The most common main pre-existing condition was dementia and Alzheimer’s disease representing 31%.
People in the most deprived areas were 2.1 times more likely to die with COVID-19 than those living in the least deprived areas.
The highest number of deaths involving COVID-19 of working people aged between 20-64 by occupation group were among process, plant and machine operatives.
People living in larger urban areas were over four times more likely to die with COVID-19 than those in remote locations.
Pete Whitehouse, Director of Statistical Services, said:
“Every death from this virus is a tragedy and these statistics represent the heartbreak of many families across the country who have lost loved ones.

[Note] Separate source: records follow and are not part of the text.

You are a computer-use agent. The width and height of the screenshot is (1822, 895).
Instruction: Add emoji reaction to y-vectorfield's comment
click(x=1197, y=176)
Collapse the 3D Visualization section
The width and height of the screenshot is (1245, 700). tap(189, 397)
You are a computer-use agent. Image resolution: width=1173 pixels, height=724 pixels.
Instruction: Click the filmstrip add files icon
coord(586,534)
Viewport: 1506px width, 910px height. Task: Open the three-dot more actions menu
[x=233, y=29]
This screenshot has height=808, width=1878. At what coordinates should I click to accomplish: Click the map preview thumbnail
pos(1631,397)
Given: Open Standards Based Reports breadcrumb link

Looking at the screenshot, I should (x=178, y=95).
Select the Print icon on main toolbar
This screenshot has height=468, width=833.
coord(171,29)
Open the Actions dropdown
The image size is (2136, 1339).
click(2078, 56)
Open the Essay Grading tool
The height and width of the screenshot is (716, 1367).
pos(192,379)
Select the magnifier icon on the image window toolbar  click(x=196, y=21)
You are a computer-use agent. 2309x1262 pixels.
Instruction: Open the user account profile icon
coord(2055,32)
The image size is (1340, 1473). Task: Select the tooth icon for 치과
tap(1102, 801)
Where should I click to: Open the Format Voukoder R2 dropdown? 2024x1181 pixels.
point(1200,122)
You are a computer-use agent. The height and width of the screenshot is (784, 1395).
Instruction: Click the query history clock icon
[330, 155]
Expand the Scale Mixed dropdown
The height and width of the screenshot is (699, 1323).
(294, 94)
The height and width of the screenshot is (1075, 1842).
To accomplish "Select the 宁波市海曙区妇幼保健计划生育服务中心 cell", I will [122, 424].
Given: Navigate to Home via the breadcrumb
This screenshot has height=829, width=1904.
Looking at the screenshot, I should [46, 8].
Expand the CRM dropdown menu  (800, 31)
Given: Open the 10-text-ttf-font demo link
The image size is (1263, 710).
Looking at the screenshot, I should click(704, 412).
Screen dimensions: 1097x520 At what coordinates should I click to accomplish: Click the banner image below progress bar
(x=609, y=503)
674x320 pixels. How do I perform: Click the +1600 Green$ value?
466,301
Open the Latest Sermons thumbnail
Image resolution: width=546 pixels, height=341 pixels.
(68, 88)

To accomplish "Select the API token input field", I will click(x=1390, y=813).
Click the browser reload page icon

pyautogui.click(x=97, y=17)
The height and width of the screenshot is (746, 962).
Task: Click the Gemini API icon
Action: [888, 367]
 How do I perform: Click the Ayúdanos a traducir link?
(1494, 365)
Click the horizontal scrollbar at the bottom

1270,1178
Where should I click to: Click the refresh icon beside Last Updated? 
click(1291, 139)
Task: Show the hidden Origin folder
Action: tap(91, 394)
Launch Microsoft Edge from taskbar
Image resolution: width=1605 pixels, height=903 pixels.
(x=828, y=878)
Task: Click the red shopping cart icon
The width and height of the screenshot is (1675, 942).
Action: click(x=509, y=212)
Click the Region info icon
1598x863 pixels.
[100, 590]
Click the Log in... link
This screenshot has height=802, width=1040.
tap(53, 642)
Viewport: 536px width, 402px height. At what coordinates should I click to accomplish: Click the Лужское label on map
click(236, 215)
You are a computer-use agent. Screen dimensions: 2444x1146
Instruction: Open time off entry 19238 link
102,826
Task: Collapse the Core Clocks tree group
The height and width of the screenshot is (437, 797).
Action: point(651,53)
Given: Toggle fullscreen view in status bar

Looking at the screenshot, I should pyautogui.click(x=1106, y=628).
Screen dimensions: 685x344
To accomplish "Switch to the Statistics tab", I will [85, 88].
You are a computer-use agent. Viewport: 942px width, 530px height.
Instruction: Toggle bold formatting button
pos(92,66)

“Today’s publication includes updated analysis on mortality by occupation, deprivation, leading causes of death, pre-existing conditions and urban rural classification.
“We have also provided an updated breakdown by local area.
“This additional analysis provides important information on the progression and impact of the virus and we will continue to work alongside Public Health Scotland and the Scottish Government to provide robust information.”